#### [Short problem]
Count the lines in the rows below that contain the string "width", with case significant. Reply with the number alone.

#### [Data records]
# # # # #

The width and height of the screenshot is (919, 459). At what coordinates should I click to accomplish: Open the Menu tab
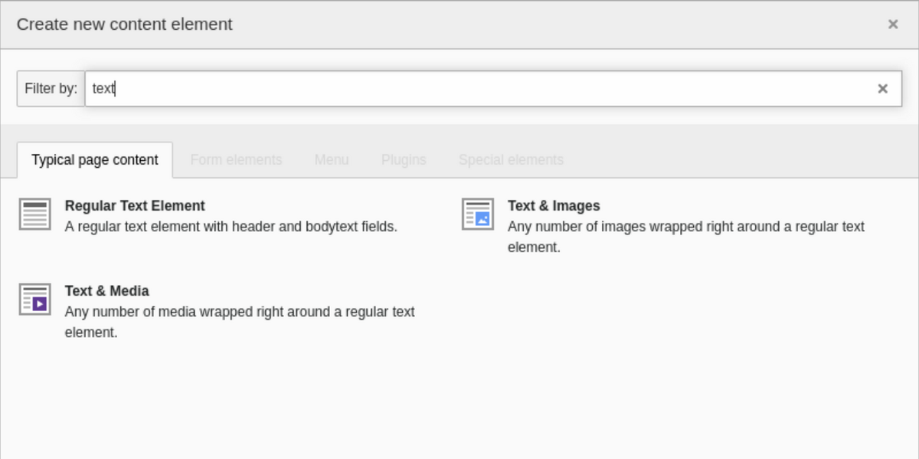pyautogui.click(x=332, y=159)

# # # # #

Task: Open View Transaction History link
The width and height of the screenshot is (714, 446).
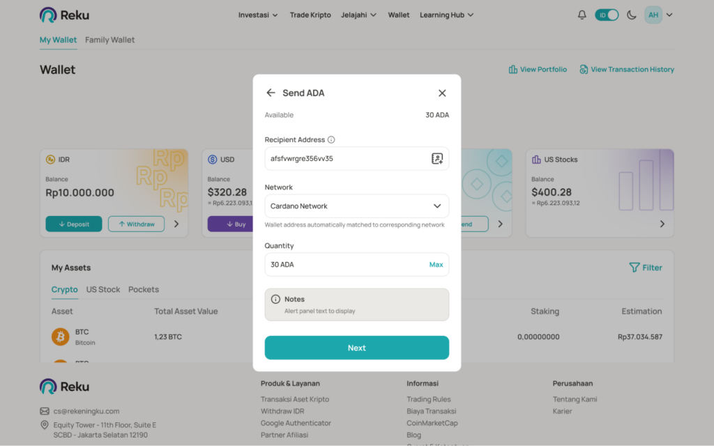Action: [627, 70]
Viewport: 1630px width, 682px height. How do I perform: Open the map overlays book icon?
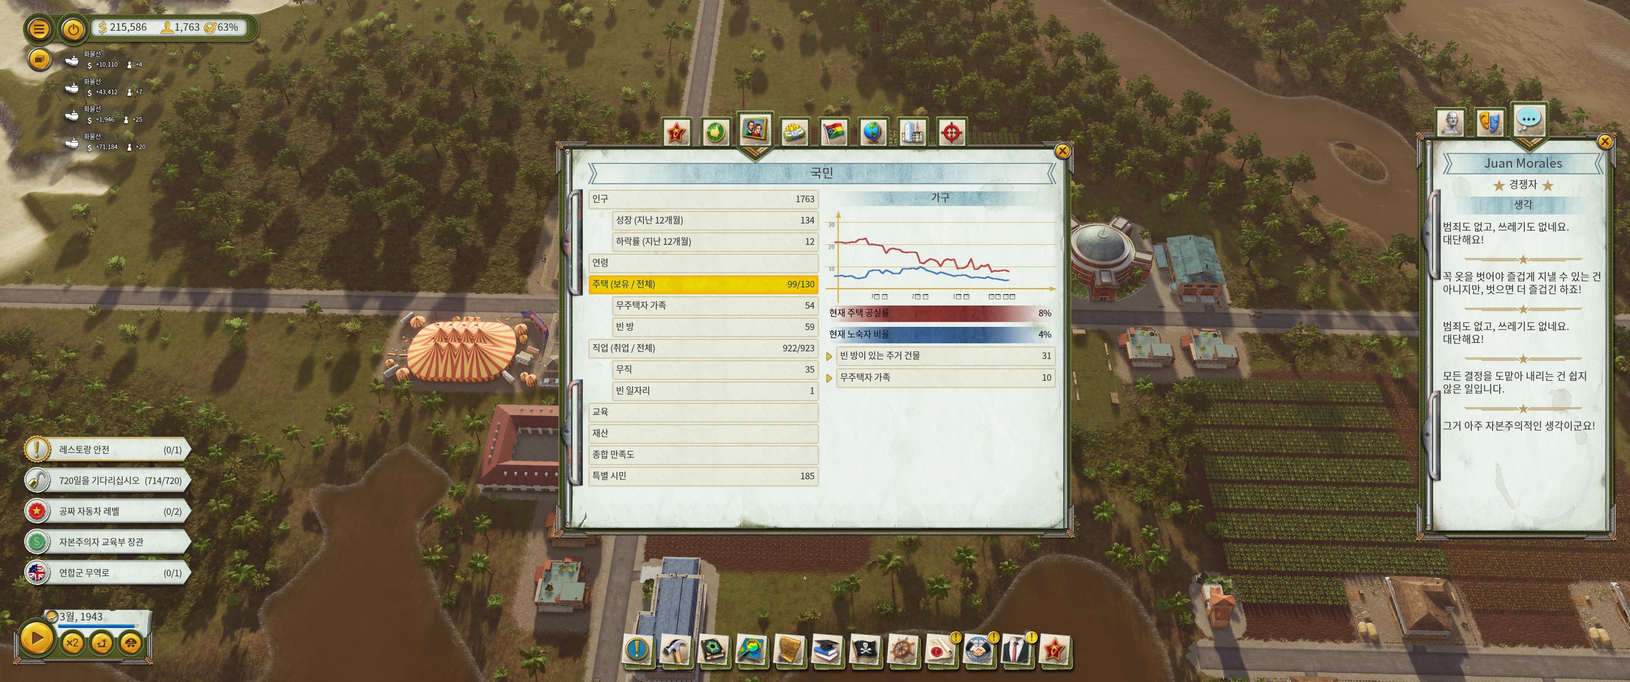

# # # # #

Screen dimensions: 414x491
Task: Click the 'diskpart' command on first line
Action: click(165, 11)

# # # # #

#### [Solution for this task]
3